• Task objective:
Could you put the lines below into a numbered list, skipping blank lines and leaving the pictures out?

<<<<

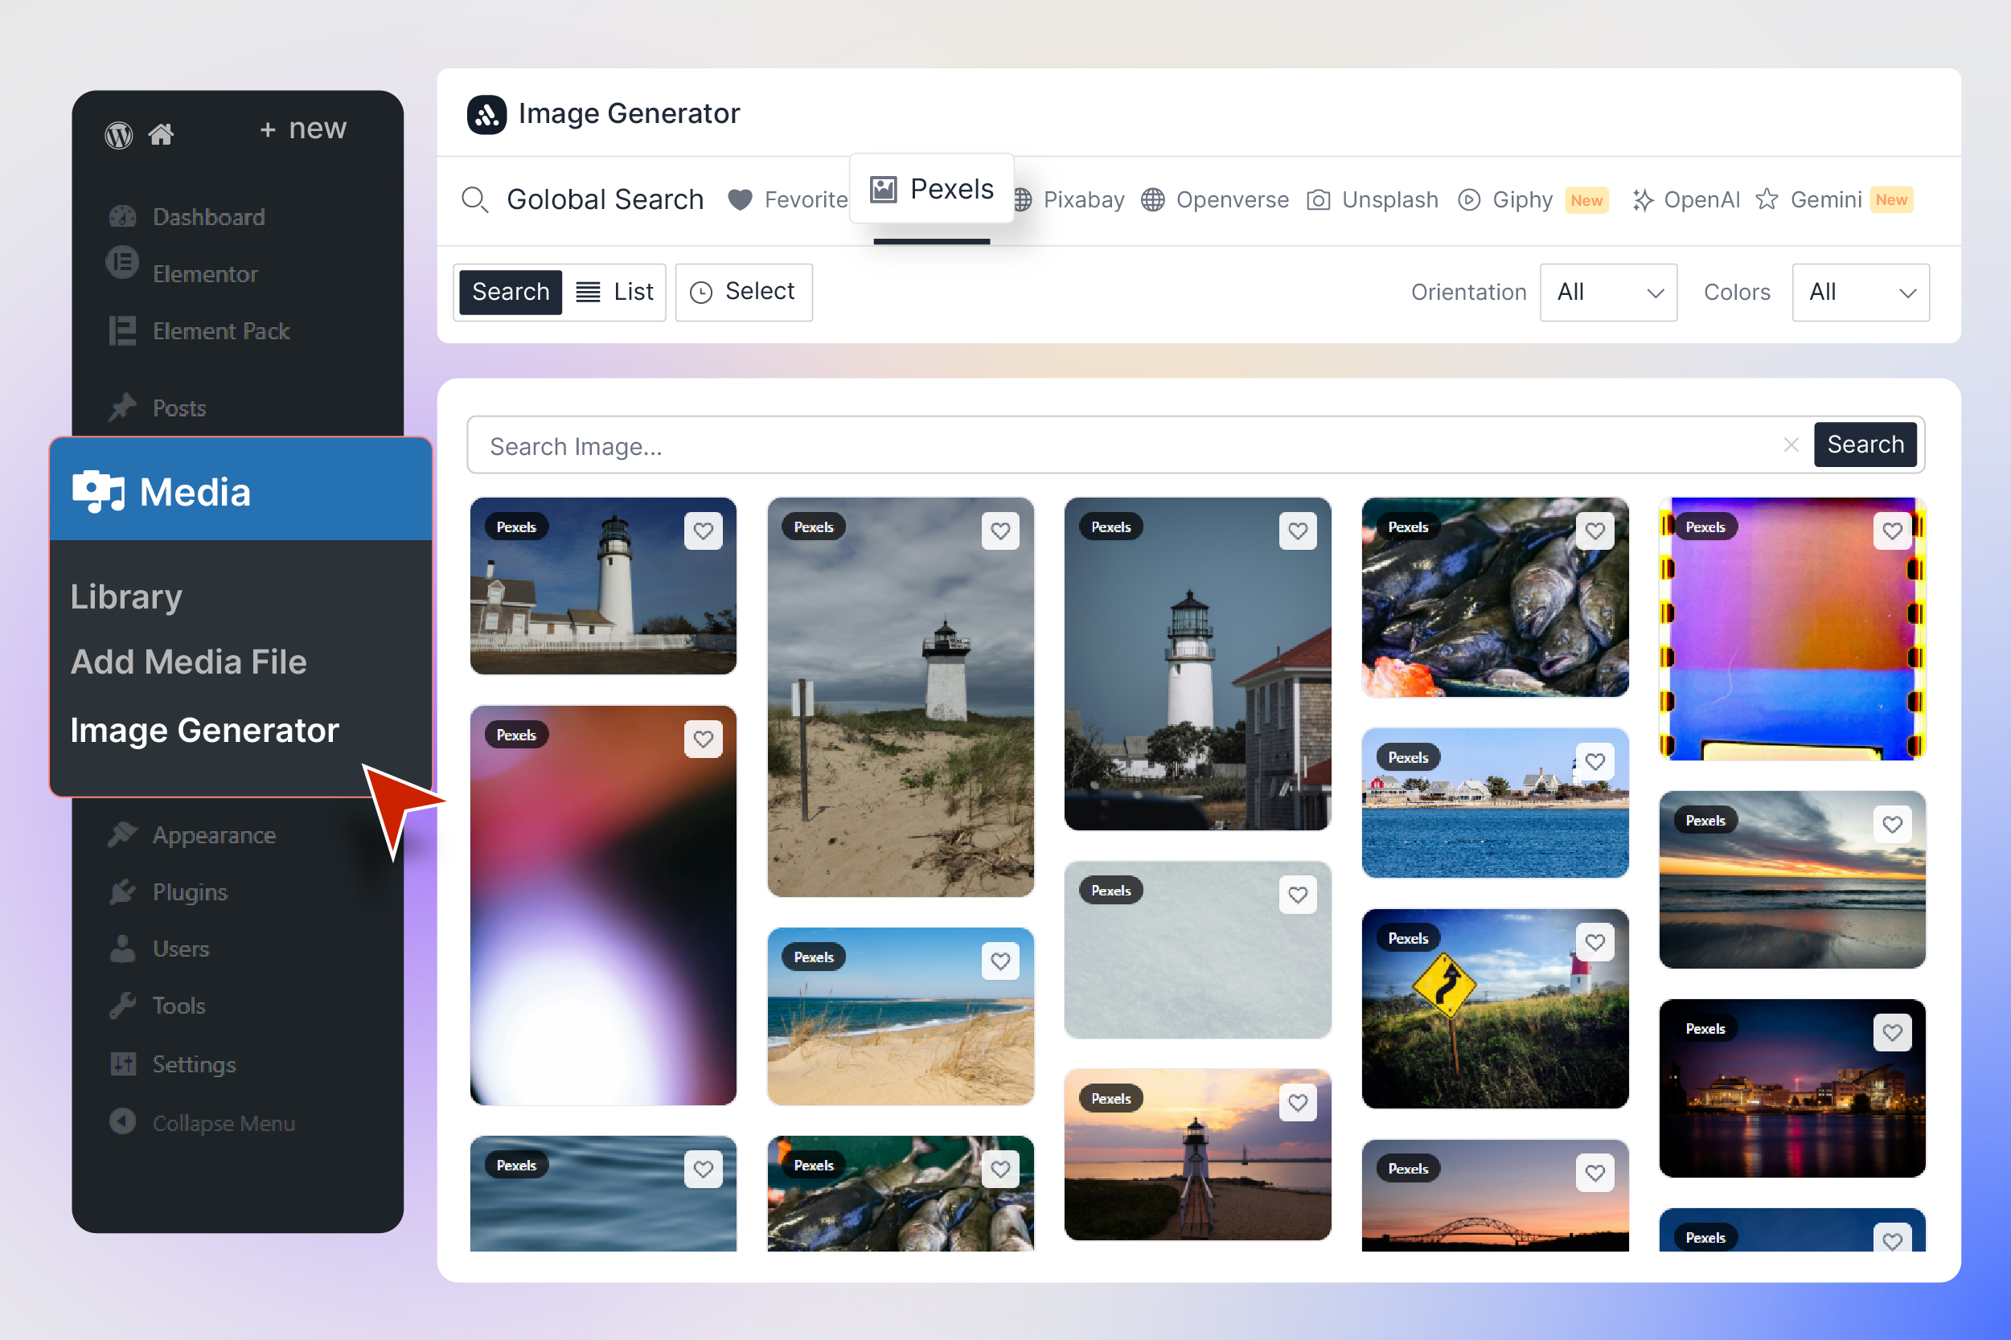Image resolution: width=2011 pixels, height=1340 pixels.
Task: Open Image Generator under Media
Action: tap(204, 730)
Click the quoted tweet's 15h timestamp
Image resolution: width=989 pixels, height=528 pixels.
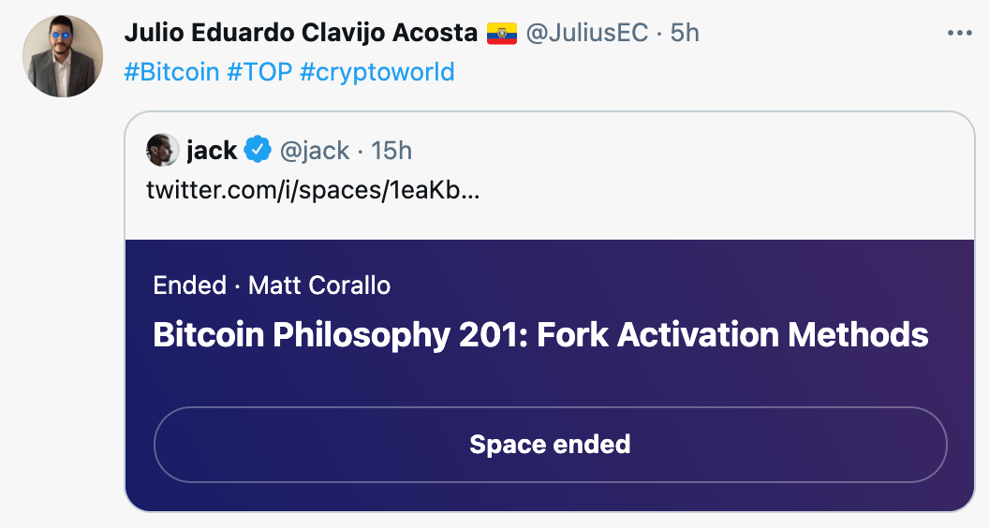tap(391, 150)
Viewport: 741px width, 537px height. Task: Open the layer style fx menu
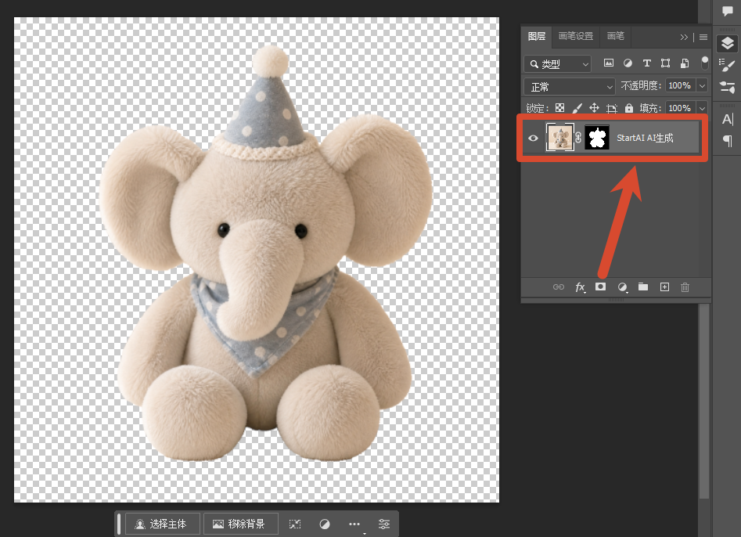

>>>>

• Answer to this task:
1. Image resolution: width=2011 pixels, height=1340 pixels.
2. Task: Open Image Generator under Media
3. Action: tap(204, 730)
4. Click the quoted tweet's 15h timestamp
5. Image resolution: width=989 pixels, height=528 pixels.
6. tap(391, 150)
7. Viewport: 741px width, 537px height. Task: Open the layer style fx menu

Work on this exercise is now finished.